Каждый из трофеев получал ту же процедуру: вскрытие панелей, осмотр, изъятие пары деталей. Эльф помечал в блокноте, где именно находился, когда вытаскивал то или иное кольцо или шестерню. Схемы узла ещё были туманными, но кое-что уже начинало повторяться. Пауки и жук использовали похожие принципы питания, просто масштаб был разным.
Иногда талморский маг отвлекался не на механику, а на окружение. Настенные панели с рельефами, напоминающими то ли схемы, то ли карты. Гладкие двери без ручек, которые не реагировали ни на жезл, ни на магию. Двемеры оставили за собой не только машины, но и идею, которая просачивалась в каждую деталь. Организованный, завершённый мир, который больше не нуждался в создателях.
У края одной из платформ Илвасион задержался, глядя вниз. На нижнем уровне, в тумане пара, шелестел какой-то гигантский механизм. Силуэт был размытым, но по характеру движений маг догадался: то ли заготовка для центуриона, то ли спящий собрат. Туда он не полез. Пока что. Бросаться на такую махину без понимания принципов — глупость, которая лишит Маркрафт одного писаря и подарит двемерскому узлу бесхозный труп.

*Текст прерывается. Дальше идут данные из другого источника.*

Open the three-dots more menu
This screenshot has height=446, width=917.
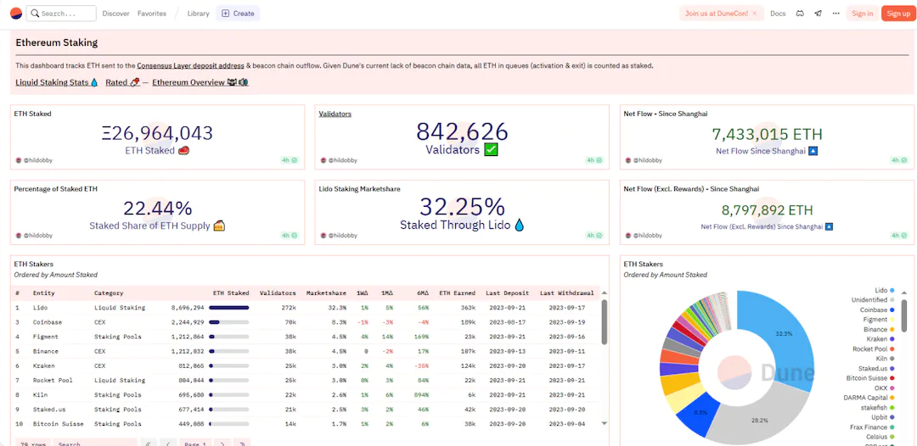pyautogui.click(x=836, y=14)
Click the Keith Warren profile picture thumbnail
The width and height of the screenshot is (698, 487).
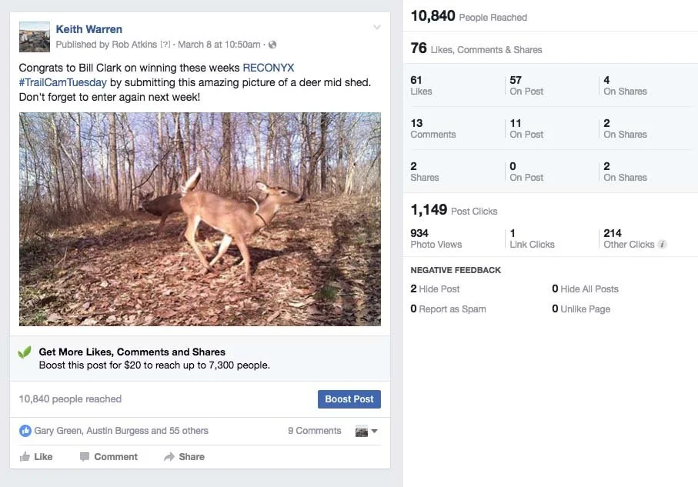pyautogui.click(x=35, y=36)
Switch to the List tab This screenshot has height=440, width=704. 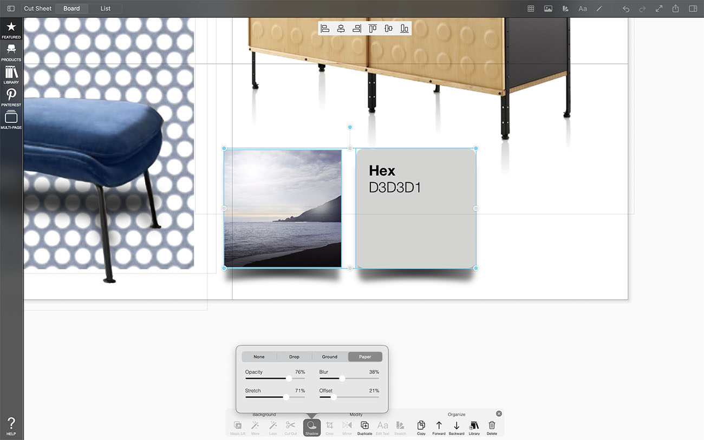[105, 9]
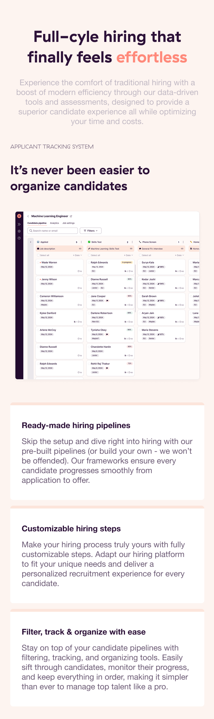Switch to the Analytics tab
The width and height of the screenshot is (214, 719).
(54, 223)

Зато на полпути обратно эльф заметил ещё одну важную деталь. В нише между панелями стояла, казалось бы, обычная опорная колонна, но от её основания отходили сразу три канала с едва заметным свечением. Где-то он уже видел такой тип распределения. В голове щёлкнуло: в корпусе первого паука был похожий узел. Маленький, локальный, а здесь — системный.
Илвасион приложил к колонне ладонь, на миг потянулся потоком, не пытаясь ломать или вмешиваться, а просто «слушая». В ответ по нервам пробежал знакомый, уже уловимый ритм: импульсы шли по кругу, возвращались, перенаправлялись. Никакого хаоса. Чистая, ритмичная работа.
— Нейросеть на шестерёнках, — издевательская мысль мелькнула сама. — Великолепно. Я умер, чтобы в итоге любоваться на механический мозг без операторов.
Улыбка не прорвалась наружу, осталась где-то под кожей. Талморский писарь убрал руку, ещё раз зафиксировал в памяти рисунок каналов и вернулся к своим трофеям.
Когда путь наверх снова встретил его влажным воздухом маркрафтской канализации, сумка оттягивала плечо куда заметнее. Внутри тихо позвякивали кольца, шестерёнки, пара линз, одна тонкая пластина с гравировкой, похожей на схему зарядки. Каждый из этих кусочков был больше, чем просто металлом. Каждый — маленьким ключом к пониманию того, как узел живёт без хозяев.
Молча выбрался из люка, тихо опустил крышку на место и прислушался к крепости. Сверху доносились обычные звуки: шаги стражи, далёкий смех, глухие голоса. Никто не ждал писаря, вернувшегося из чрева города с сумкой чужой инженерной философии.
Маг-писарь поправил мантию, спрятав под складками ремень с сумкой, и двинулся по коридору к своим бумагам. Днём он будет писать привычные формулировки вроде «о перераспределении ресурсов» и «об оптимизации потоков», а ночью — перебирать двемерские детали, пытаясь сложить из них модель одного-единственного принципа: как сделать так, чтобы система работала сама, не спрашивая богов и начальство.
В этом двемеры явно преуспели. А Илвасион намеревался украсть у них хотя бы часть этого успеха.